University of Southampton

June 1, 2021

Surface ocean warming and acidification driven by rapid carbon release precedes the Paleocene-Eocene Thermal Maximum

The Paleocene-Eocene Thermal Maximum (PETM) is recognized by a major negative carbon isotope (δ¹³C) excursion (CIE) signifying an injection of isotopically light carbon into exogenic reservoirs, the mass, source, and tempo of which continues to be debated. Evidence of a transient precursor carbon release(s) is identified in a few localities, although a global signal remains equivocal. Continental shelf sites are advantageous as their relatively high sedimentation rates and limited carbonate dissolution yield expanded marine records, specifically over the CIE onset. I will present foraminiferal δ¹³C records from a marine continental margin section, which reveal a 1.0­­­­–1.5‰ negative pre-onset excursion (POE), and concomitant rise in sea surface temperature of at least 2°C (Mg/Ca paleothermometry).
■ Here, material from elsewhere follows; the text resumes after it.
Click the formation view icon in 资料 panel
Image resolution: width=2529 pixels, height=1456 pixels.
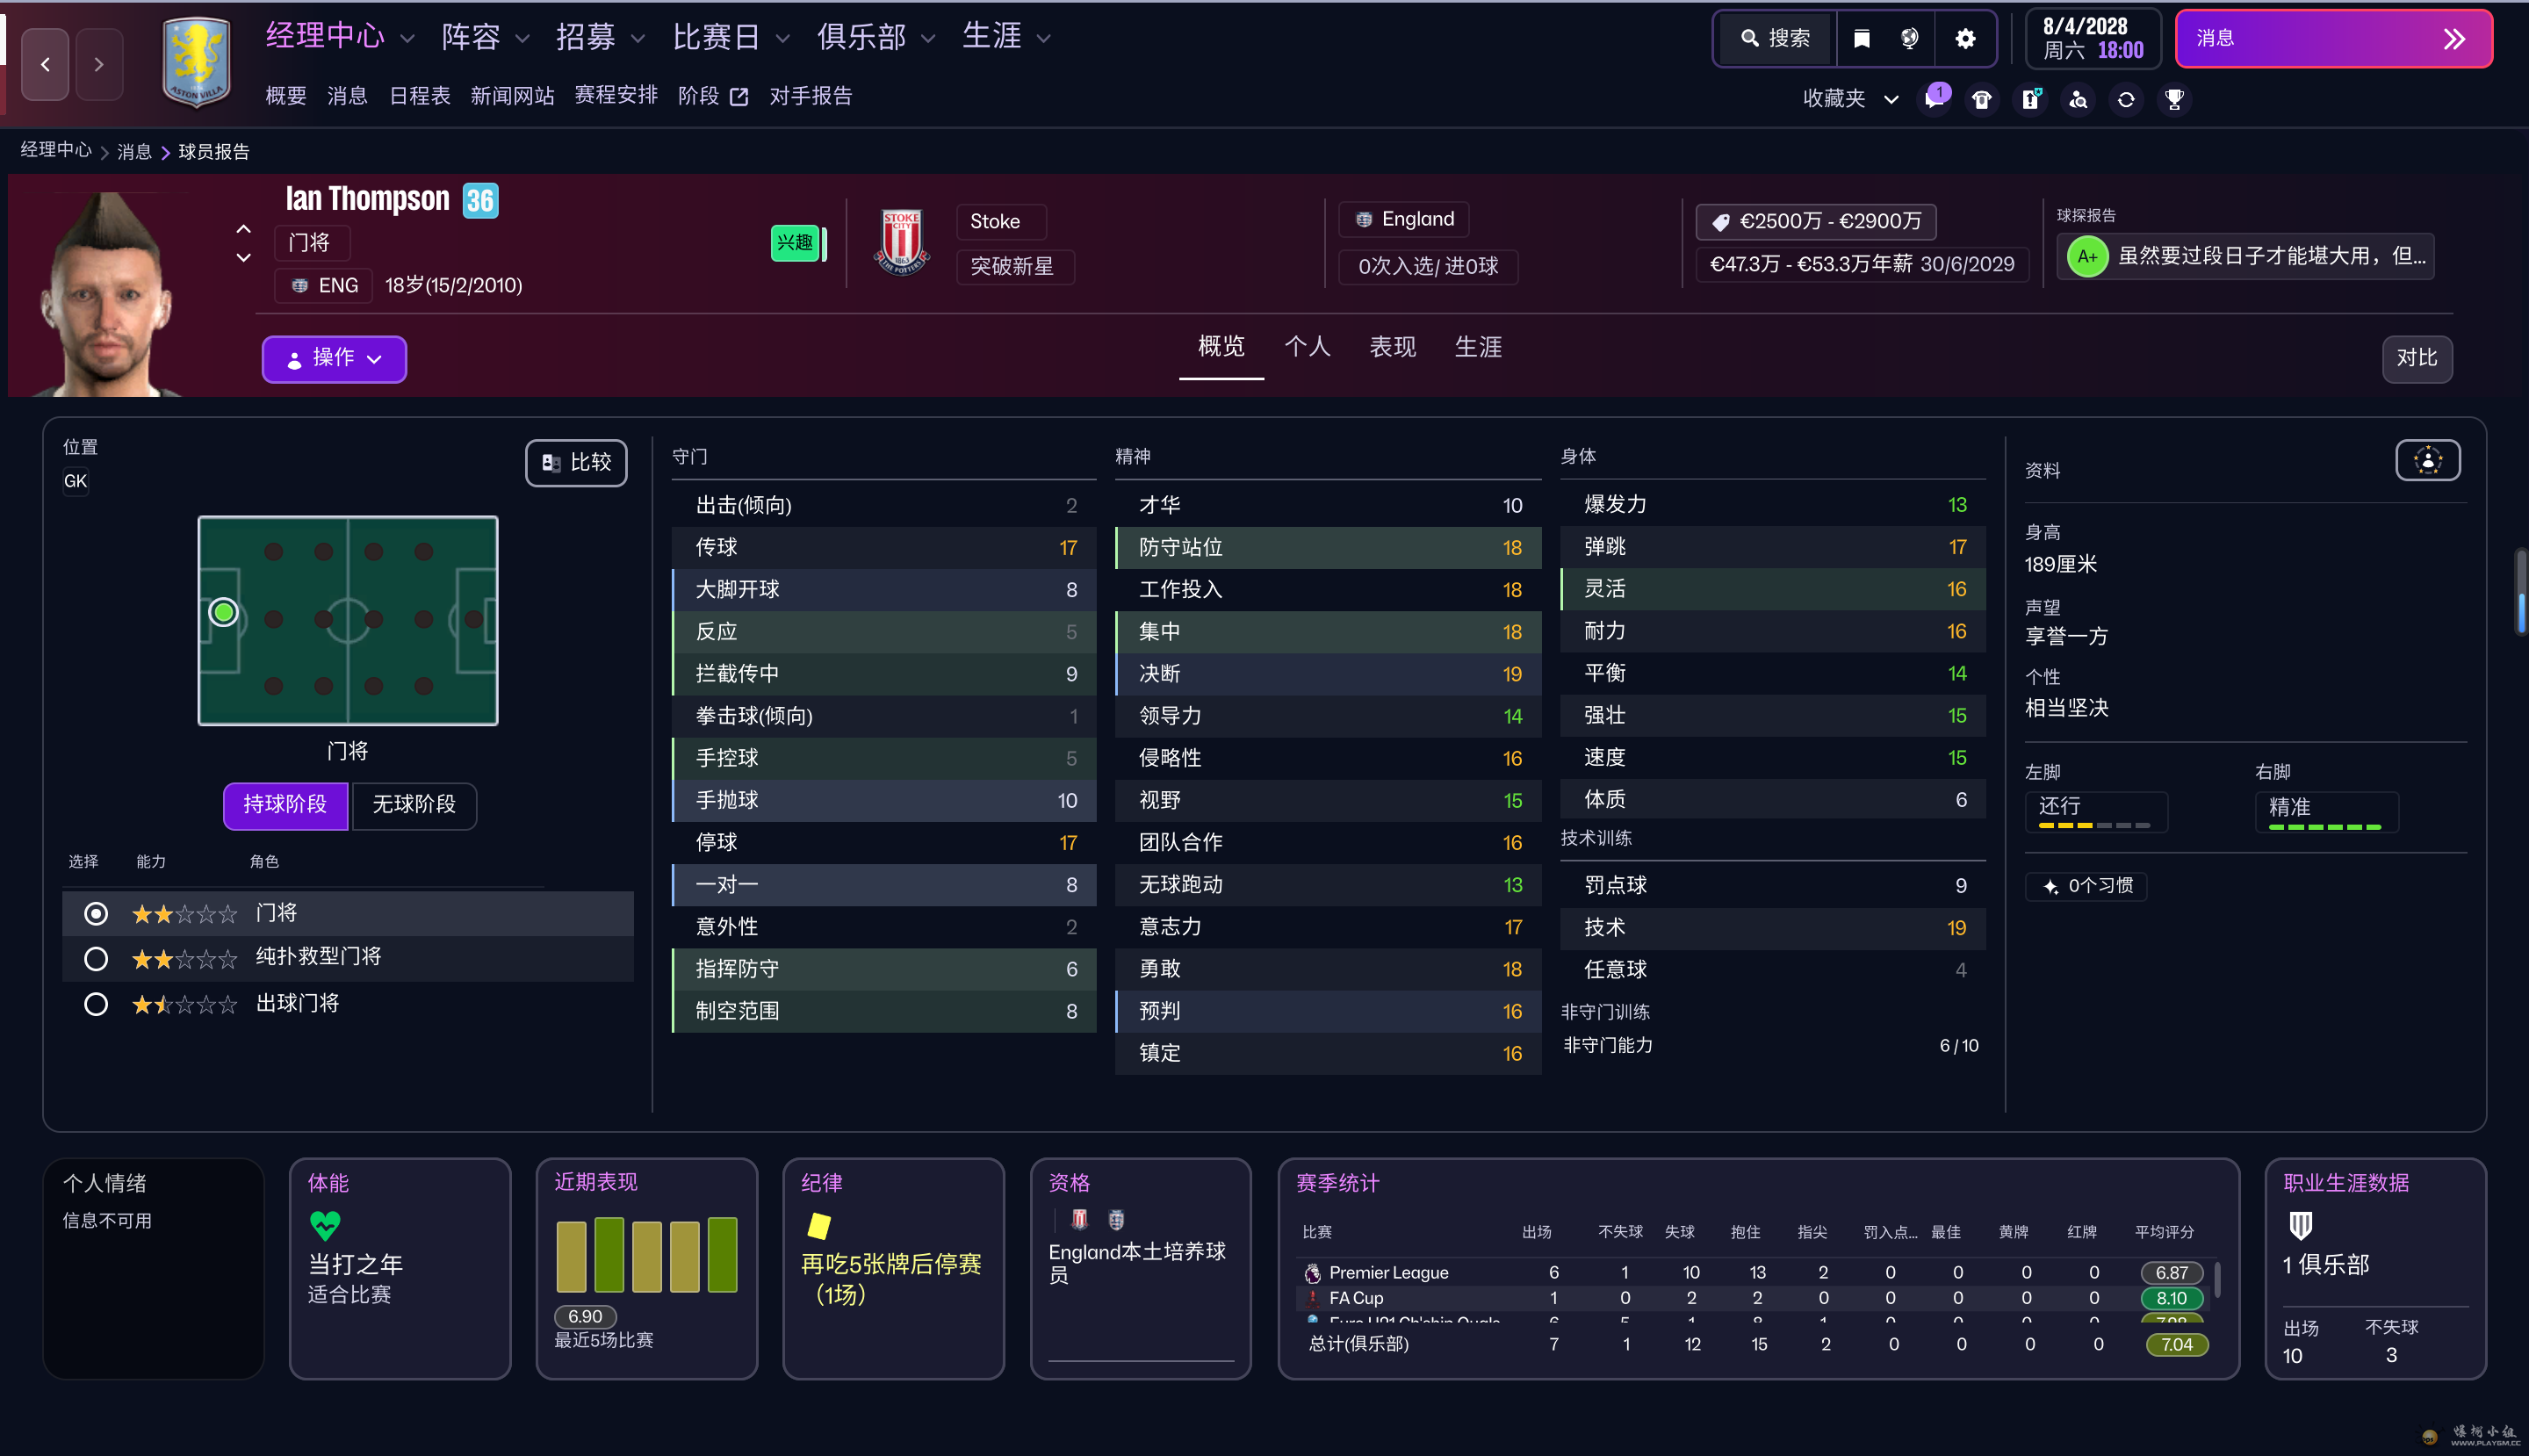point(2427,461)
I used novel laser ablation multi-collector ICPMS to analyze δ¹¹B (boron isotope) on individual benthic foraminifera to document a coupled decline in ocean pH. The recovery of both δ¹³C and pH before the CIE and absence of a POE in deep-sea records suggest very rapid (< ocean mixing timescales) carbon release, followed by recovery driven by deep-sea mixing. The carbon release during the POE is therefore likely much more similar in mass and rate than the main CIE to ongoing anthropogenic emissions.